** TASK SET **
#1 Repeat word for word the part of the judgment excerpt between "(iv)   Captain Dafni’s employment" and "and CPF contributions.", inclusive.
#2 In one to three sentences, explain why the judgment excerpt rejects the claim that Captain Dafni breached his fiduciary duties by allowing Starship Carriers to be incorporated to compete with the Principals' carriers.
#3 According to the judgment excerpt, which authority supports the point that a misrepresentation for passing-off is actionable only if it caused actual or likely confusion?

** DOCUMENT SEGMENT **
------------------------------------------------

61     However, the plaintiffs did not provide any evidence of goodwill associated with the “Star Shipping” name. In addition, it seems to me that any goodwill that may be associated with the “Star Shipping” name would not be in relation to the used car freight forwarding business, as Vincent agreed that Star Shipping Agencies did not carry on such a business. The plaintiffs therefore have not satisfied their burden of proving that there was any goodwill associated with the “Star Shipping” name.

62     In any case, even assuming that there was goodwill associated with the “Star Shipping” name, the plaintiffs did not show or explain how Starship Agencies had made a misrepresentation to the relevant sector of the public or how such misrepresentation resulted in actual or probable damage to Star Shipping Agencies’ goodwill. The plaintiffs relied on the phonetic and visual similarities between the two names and the fact that Starship Agencies had represented that they had been in the business since 1997 and used the same Export Processing Zone as Zim Logistics. While there may be some visual and phonetic similarities between the two names involved, there was however no evidence that the name “Star Shipping” had become distinctive of its services, especially since the name consisted of ordinary descriptive words. In any case, it is clear that any misrepresentation for passing-off would be actionable only if it caused actual or likely confusion (Amanresorts (CA) at [77]). Vincent’s assertions that he “received news from [his] sales staff” [emphasis added] that Star Shipping Agencies’ customers were confused and believed that Starship Carriers belonged to the Zim group of companies (particularly Star Shipping Agencies) was hearsay and inadmissible as evidence. The plaintiffs produced no evidence of any confusion over the “Star Shipping” name.

63     As such, I would dismiss the plaintiffs’ claims for passing-off. I also reject the plaintiffs’ claim that Captain Dafni was in breach of his fiduciary duties in allowing Starship Carriers to be incorporated to compete with the business of the Principals’ carriers in this respect. Vincent admitted that within the Zim group, only Zim Logistics was involved in the used car freight forwarding business. It was therefore not possible for Starship Carriers to compete with the business of the Principals in Singapore.

(iv)   Captain Dafni’s employment by Charter Shipping

64     The plaintiffs pleaded that Captain Dafni had breached his fiduciary duty and statutory duty under s 157 of the CA when, as Area President for the Principals in Asia, he had worked for and received remuneration from Charter Shipping, and that Benedict and Suppiah had procured Captain Dafni to breach his statutory duty. They further pleaded that Benedict, Suppiah and Charter Shipping had wrongfully induced and procured Captain Dafni to breach his employment contract with GSL by using Charter Shipping to employ and pay (in Benedict and Suppiah’s case) or in employing and paying (in Charter Shipping’s case) Captain Dafni a salary and CPF contributions.

------------------------------------------------

** DATASET **
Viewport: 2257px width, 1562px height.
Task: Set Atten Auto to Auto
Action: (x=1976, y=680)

------------------------------------------------

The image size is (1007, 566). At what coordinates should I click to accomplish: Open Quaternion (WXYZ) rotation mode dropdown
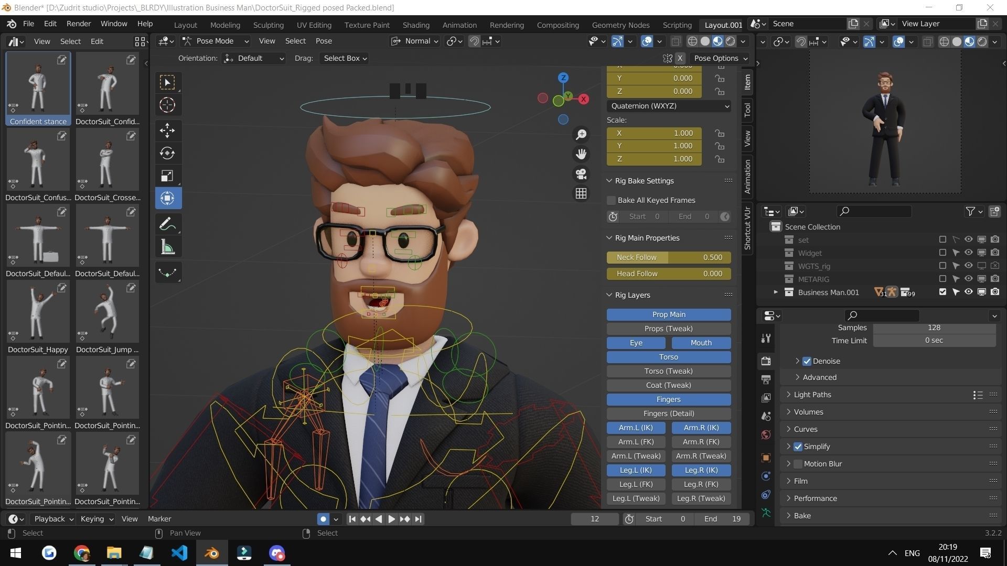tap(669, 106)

------------------------------------------------

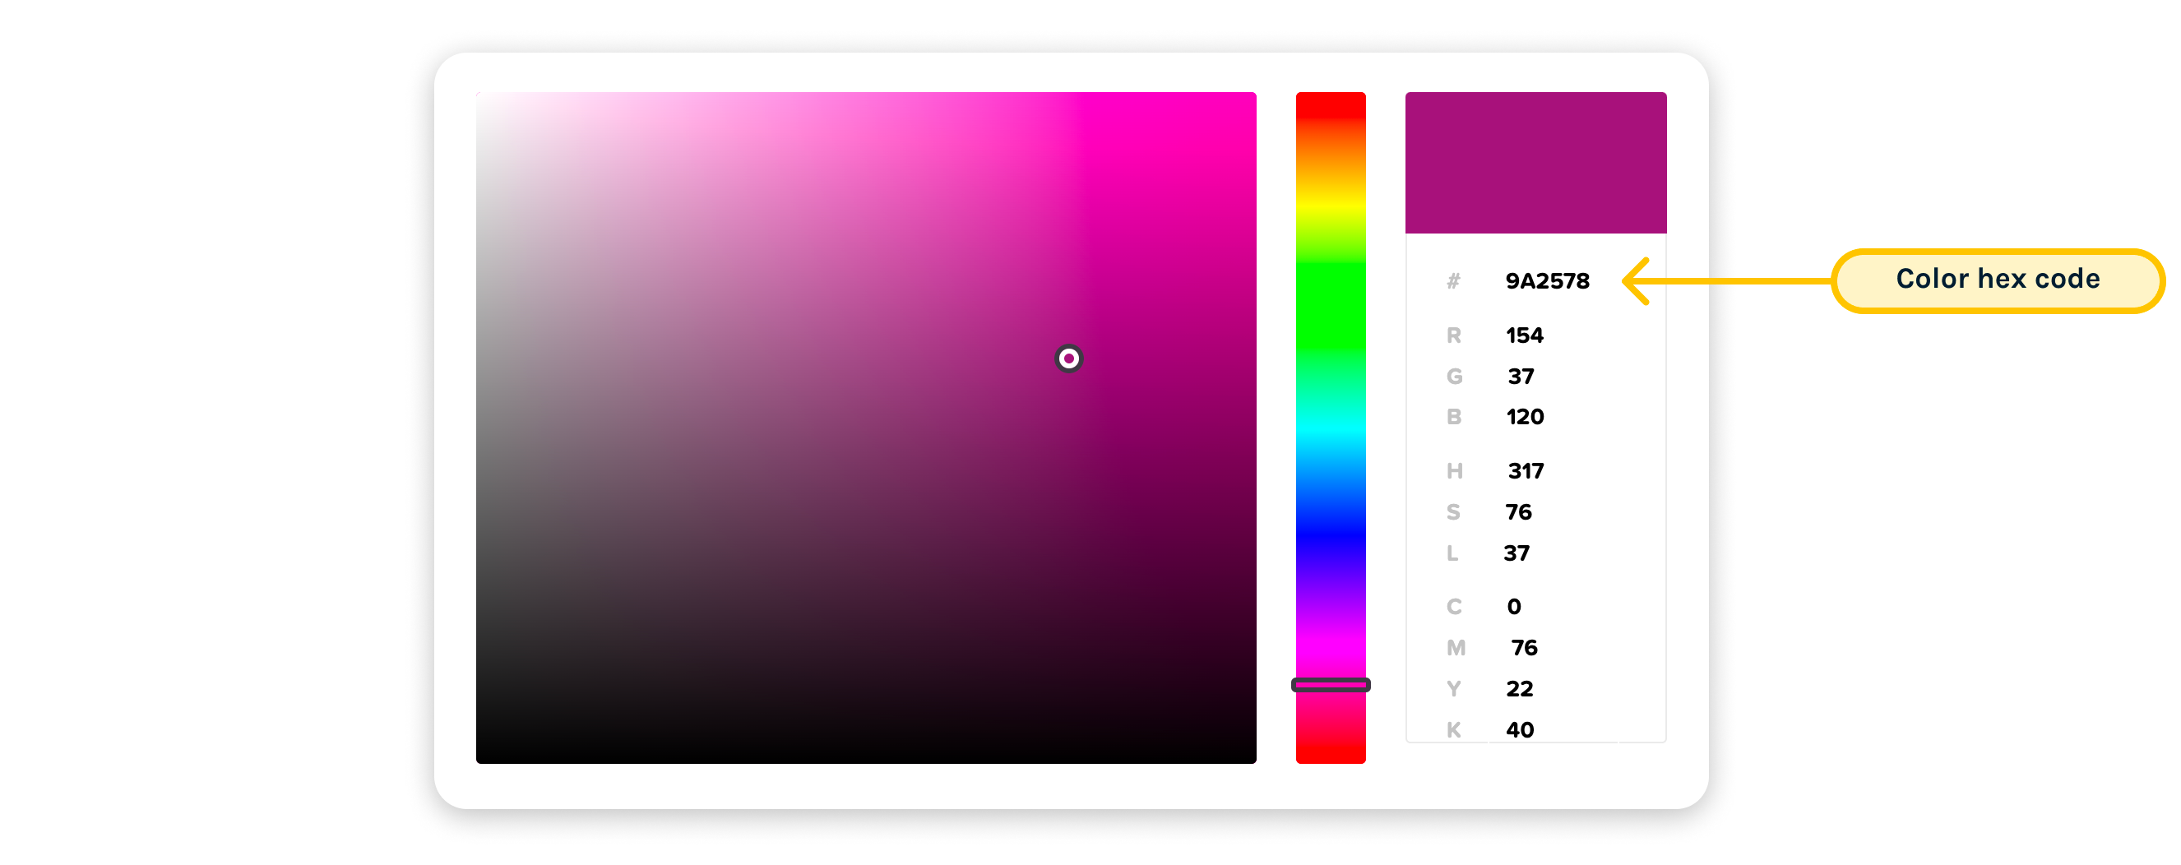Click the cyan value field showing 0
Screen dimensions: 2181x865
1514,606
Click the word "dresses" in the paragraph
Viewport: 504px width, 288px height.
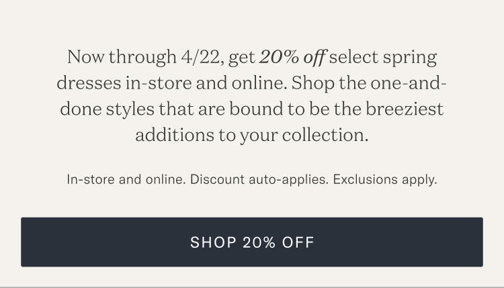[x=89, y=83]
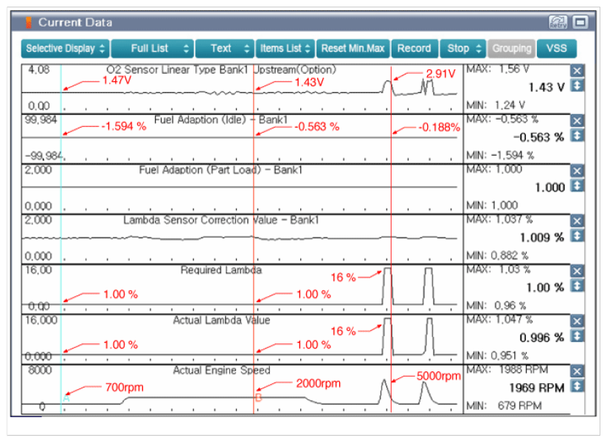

------------------------------------------------

** SOLUTIONS TO THE TASKS **
#1
(iv)   Captain Dafni’s employment by Charter Shipping

64     The plaintiffs pleaded that Captain Dafni had breached his fiduciary duty and statutory duty under s 157 of the CA when, as Area President for the Principals in Asia, he had worked for and received remuneration from Charter Shipping, and that Benedict and Suppiah had procured Captain Dafni to breach his statutory duty. They further pleaded that Benedict, Suppiah and Charter Shipping had wrongfully induced and procured Captain Dafni to breach his employment contract with GSL by using Charter Shipping to employ and pay (in Benedict and Suppiah’s case) or in employing and paying (in Charter Shipping’s case) Captain Dafni a salary and CPF contributions.

#2 Vincent admitted that within the Zim group, only Zim Logistics was involved in the used car freight forwarding business. So Starship Carriers could not have competed with the business of the Principals in Singapore.

#3 Amanresorts (CA) at [77].